DescriptionI gave a talk at the 2018 20s30s Network Workshop, 'Publics'. My abstract was as follows:
Formed in the aftermath of the Great War, the Arts League of Service (ALS) was inspired by the belief that the ‘benefits to mankind of education, culture and art were to be shared by all’. Its Art and Drama committees sought to broaden public interest in and access to the arts via exhibitions, lectures, conferences with trade unions, sales of cheap reproductions and a group of travelling players who performed in village halls across Britain. It described itself as a ‘propagandist agency’, seeking to promote the arts among audiences of different classes, manufacturers, public bodies and legislators.

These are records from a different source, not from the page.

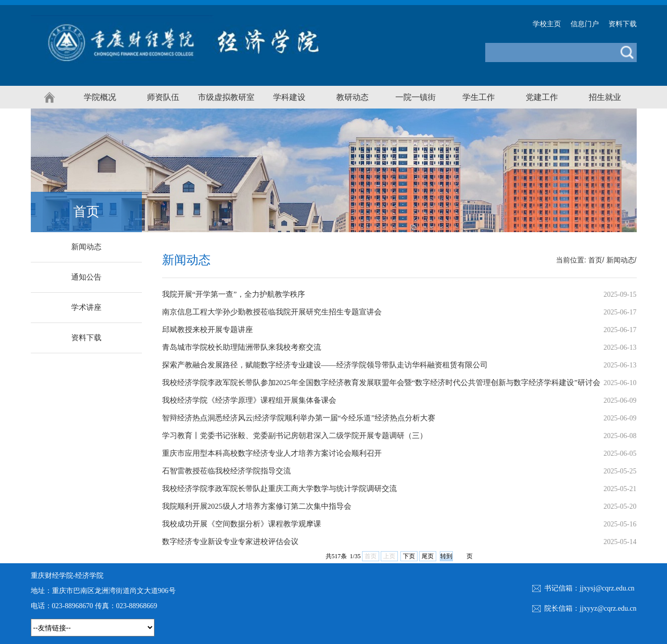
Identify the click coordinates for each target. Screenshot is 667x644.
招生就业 (605, 97)
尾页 (428, 556)
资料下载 (623, 24)
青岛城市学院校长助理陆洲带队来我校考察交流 (241, 347)
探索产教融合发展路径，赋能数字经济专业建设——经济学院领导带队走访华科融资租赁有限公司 (325, 365)
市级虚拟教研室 (226, 97)
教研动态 (352, 97)
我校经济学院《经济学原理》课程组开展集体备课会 (249, 400)
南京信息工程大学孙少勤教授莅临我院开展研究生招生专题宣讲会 (272, 312)
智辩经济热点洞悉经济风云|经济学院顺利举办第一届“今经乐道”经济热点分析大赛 (298, 418)
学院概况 (100, 97)
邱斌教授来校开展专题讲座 (208, 330)
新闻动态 (86, 247)
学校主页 (547, 24)
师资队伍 (163, 97)
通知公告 (86, 277)
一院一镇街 (416, 97)
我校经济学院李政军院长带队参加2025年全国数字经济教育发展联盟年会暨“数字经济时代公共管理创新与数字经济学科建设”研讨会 (381, 383)
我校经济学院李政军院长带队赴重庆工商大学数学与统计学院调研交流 (279, 489)
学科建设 (289, 97)
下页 (409, 556)
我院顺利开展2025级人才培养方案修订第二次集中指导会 (256, 506)
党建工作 (542, 97)
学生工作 (479, 97)
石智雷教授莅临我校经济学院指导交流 (226, 471)
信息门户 (585, 24)
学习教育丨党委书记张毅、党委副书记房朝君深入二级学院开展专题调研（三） (294, 436)
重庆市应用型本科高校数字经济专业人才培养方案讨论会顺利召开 (272, 453)
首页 (595, 260)
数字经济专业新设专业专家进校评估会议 (230, 542)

This paper will give a brief introduction to the pioneering – and all but forgotten – work of the ALS, aiming to place it in a broader context of efforts to improve public taste in interwar Britain. It will consider the ALS alongside other organisations and institutions aiming to educate, inform and (sometimes) entertain the public, such as the BBC, London Underground, General Post Office, British Council, Royal Society of Arts and Artists International Association. In doing so, I will ask what such groups meant by the singular term ‘the public’, questioning whether organisers and policy-makers saw themselves as part of this mass or not. In other words, it will investigate the extent to which such groups participated in cultural paternalism, seeking to impose a top-down vision of what art and culture should look like onto an unsuspecting public.